THE ECONOMIC BAILOUT PACKAGE:

Why It's Important to Small Business

In an effort to address the current economic crisis, Congress recently passed H.R. 1424, "The Emergency Economic Stabilization Act." The result has been a very difficult pill for many small business owners to swallow. While the crisis on Wall Street is not the fault of small business, small business owners must recognize that their ability to access credit to grow their businesses depends upon stability and liquidity in the credit markets.

Let's be clear, NFIB wants those who perpetrated this financial mess to be punished and brought to justice. But in the meantime, the organization is working hard to make sure Wall Street's problems don't become Main Street's. While NFIB opposes any effort to bail out Wall Street, we are supportive of H.R. 1424 because the provisions in the bill create a firewall to protect our members during this unstable economic time.


Why is the H.R. 1424 important to small business?

H.R. 1424 is a complex bill that amasses more than 100 pages. While the bill impacts many facets of the financial market, the following provisions are important to small business:

1. A provision to help local community banks clear worthless government-sponsored assets from their balance sheets by treating these losses as ordinary losses instead of capital losses.

  • Community banks are critically important to small businesses across the country: 48 percent of small businesses are customers at banks with less than $1 billion in assets.


  • Failure to help community banks clear bad assets off the books could decrease the bank's lending capacity by as much as $450 billion.

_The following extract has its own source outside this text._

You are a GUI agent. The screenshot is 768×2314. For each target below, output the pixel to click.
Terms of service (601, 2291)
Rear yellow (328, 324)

  • An increase in the FDIC insurance limits from $100,000 to $250,000.


  • This will give small businesses greater confidence that their business banking assets are secure.


  • It also provides more certainty for banks, especially community banks, that their customers will not remove their money.


2. Substantial provisions have been added to give the taxpayers significantly greater protections, including real oversight with teeth.

  • The Treasury Department does not get a blank check for $700 billion dollars, and does not receive the entire sum up front.


  • The secretary must request funds and must provide justification to congress for each installment requested.


  • The secretary must report to congress every month and on every $50 billion spent.


  • Limits are placed on executive compensation for financial institutions that participate in the Treasury program.


  • Penalties are in place on "golden parachutes" for executives fired or leaving a financial institution that files for bankruptcy.


What tax relief provisions does H.R. 1424 provide to small business?

  • Tax relief for small business owners from the Alternative Minimum Tax. This provision will prevent 22 million Americans from Main Street from paying the AMT, which was only intended to ensure that a small number of wealthy individuals could not entirely avoid paying taxes.


  • Tax relief for small business owners from state and local sales taxes. This provision will extend the deduction for state and local sales taxes for taxpayers in states without a state income tax. These states are: Alaska, Florida, Nevada, New Hampshire, South Dakota, Tennessee, Texas, Washington and Wyoming.


  • Tax relief for small businesses by extending and expanding the shortened depreciation period for restaurant, leasehold and retail construction. This provision extends the shortened 15-year depreciation period for improvements to existing restaurant and leasehold property.


  • Tax relief for family farms by allowing certain farming business machinery and equipment to be treated as fiveyear property. This provision shortens the period over which an individual in the farming business can expense machinery and equipment to five years and will put money back in the pockets of the farm business owner faster.


  • Federal disaster and tax relief for small businesses impacted by a series of recent natural disasters. This applies to small businesses in Arkansas, Illinois, Indiana, Iowa, Kansas, Louisiana, Michigan, Minnesota, Mississippi, Missouri, Nebraska, Texas and Wisconsin. These provisions would increase expensing limits for small businesses and provide greater depreciation benefits for new investments that are being made as a result of the destruction caused by floods, tornadoes and hurricanes in these states.